> **Required tasks**
- A) Answer these questions from the passage on walkthrough versus walk through:
(i) Which two button labels does it say designers might use?
(ii) Which two phrases does it give as examples of what readers search for?
(iii) What does it say helps when you edit your own work?
- B) Reproduce the passage on walkthrough versus walk through between "Gaming And Study Guides" and "apply in drafts.", inclusive, changing "checklist" to "reference list".

START Source passage

Software, Apps, And Online Platforms
Product teams love short labels. That is one reason the solid noun walkthrough shows up so often on onboarding screens, help menus, and in-product tours. Designers might label a button “Launch Walkthrough” or “Start Walkthrough” so that the whole phrase stays compact on mobile screens.
In help articles and release notes, writers still rely on the verb phrase. You will read lines like “This section walks through the new settings” or “The next part of the guide will walk through our grading rubric.” In those cases, walk through keeps the two-word form because it behaves like any other verb phrase.
Gaming And Study Guides
In gaming and study niches, the single-word noun walkthrough has become almost a label in its own right. Readers search for “level three walkthrough” or “physics homework walkthrough” and expect a stepwise path through a task. Article titles, video thumbnails, and course modules often lean on the solid form for that reason.
Inside the text, though, writers still need the verb. Lines such as “In this video we walk through every puzzle in chapter two” feel natural and follow the same noun-versus-verb rule as any other context.
Editing Guide: Fixing Sentences With Walkthrough Or Walk Through
When you edit your own work, it helps to keep a short checklist nearby. These checks keep your usage steady and make sure the spelling fits the role each time. The table below groups common problems and simple fixes you can apply in drafts.

END Source passage
START Data records

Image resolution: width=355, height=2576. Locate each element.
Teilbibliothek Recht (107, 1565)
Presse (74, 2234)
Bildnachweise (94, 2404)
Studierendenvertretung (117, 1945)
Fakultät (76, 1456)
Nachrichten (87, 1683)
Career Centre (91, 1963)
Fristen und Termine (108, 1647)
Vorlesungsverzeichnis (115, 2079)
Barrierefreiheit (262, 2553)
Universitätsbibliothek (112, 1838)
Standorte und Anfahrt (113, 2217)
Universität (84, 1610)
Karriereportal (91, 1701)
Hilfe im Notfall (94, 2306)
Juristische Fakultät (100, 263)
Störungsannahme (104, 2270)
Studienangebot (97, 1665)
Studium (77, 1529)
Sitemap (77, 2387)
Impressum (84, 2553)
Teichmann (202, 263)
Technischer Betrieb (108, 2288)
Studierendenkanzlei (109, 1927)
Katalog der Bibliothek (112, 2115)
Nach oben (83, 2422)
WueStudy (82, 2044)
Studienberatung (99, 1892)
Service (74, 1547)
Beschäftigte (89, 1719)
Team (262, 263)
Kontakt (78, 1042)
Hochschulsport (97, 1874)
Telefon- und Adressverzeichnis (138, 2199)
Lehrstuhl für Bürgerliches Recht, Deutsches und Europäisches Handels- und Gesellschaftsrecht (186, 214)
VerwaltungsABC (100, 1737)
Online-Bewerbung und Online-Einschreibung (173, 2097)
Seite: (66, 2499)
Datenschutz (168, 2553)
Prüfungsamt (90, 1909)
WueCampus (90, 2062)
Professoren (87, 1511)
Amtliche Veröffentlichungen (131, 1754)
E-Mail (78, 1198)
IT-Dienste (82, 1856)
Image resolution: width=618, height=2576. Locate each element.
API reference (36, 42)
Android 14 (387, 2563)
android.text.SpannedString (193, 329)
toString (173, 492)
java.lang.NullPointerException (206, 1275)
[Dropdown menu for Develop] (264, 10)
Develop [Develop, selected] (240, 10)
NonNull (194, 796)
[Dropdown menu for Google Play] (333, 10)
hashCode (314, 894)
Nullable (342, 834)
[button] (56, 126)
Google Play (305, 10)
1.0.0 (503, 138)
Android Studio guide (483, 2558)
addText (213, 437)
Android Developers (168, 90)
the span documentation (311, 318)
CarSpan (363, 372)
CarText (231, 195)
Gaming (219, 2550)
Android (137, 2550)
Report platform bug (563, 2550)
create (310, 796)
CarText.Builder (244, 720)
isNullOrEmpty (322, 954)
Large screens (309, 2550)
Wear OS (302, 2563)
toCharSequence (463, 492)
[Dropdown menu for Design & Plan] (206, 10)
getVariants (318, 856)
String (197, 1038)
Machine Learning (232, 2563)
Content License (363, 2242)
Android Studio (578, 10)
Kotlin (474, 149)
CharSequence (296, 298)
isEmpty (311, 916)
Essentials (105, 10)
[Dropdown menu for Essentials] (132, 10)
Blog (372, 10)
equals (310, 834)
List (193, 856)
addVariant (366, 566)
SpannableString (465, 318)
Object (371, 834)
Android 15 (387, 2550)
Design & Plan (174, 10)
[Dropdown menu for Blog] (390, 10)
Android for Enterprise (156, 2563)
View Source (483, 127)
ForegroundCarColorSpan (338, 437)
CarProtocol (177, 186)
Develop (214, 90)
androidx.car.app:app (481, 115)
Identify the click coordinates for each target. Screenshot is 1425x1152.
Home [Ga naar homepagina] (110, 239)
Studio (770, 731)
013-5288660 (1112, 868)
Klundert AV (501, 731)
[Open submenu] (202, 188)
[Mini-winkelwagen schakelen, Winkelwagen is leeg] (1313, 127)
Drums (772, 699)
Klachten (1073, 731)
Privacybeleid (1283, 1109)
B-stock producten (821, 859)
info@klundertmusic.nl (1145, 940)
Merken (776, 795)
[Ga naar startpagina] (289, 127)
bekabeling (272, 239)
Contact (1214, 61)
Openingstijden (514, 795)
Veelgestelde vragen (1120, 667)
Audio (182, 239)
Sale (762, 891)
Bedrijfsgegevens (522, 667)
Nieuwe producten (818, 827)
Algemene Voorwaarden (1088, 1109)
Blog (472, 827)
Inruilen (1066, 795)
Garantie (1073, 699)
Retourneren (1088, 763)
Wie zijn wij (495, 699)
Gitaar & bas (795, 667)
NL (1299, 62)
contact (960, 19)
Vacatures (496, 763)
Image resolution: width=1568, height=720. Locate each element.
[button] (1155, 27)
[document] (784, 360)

END Data records

> **Set of answers**
- A)
(i) "Launch Walkthrough" and "Start Walkthrough."
(ii) "level three walkthrough" and "physics homework walkthrough."
(iii) Keeping a short checklist nearby.

- B)
Gaming And Study Guides
In gaming and study niches, the single-word noun walkthrough has become almost a label in its own right. Readers search for “level three walkthrough” or “physics homework walkthrough” and expect a stepwise path through a task. Article titles, video thumbnails, and course modules often lean on the solid form for that reason.
Inside the text, though, writers still need the verb. Lines such as “In this video we walk through every puzzle in chapter two” feel natural and follow the same noun-versus-verb rule as any other context.
Editing Guide: Fixing Sentences With Walkthrough Or Walk Through
When you edit your own work, it helps to keep a short reference list nearby. These checks keep your usage steady and make sure the spelling fits the role each time. The table below groups common problems and simple fixes you can apply in drafts.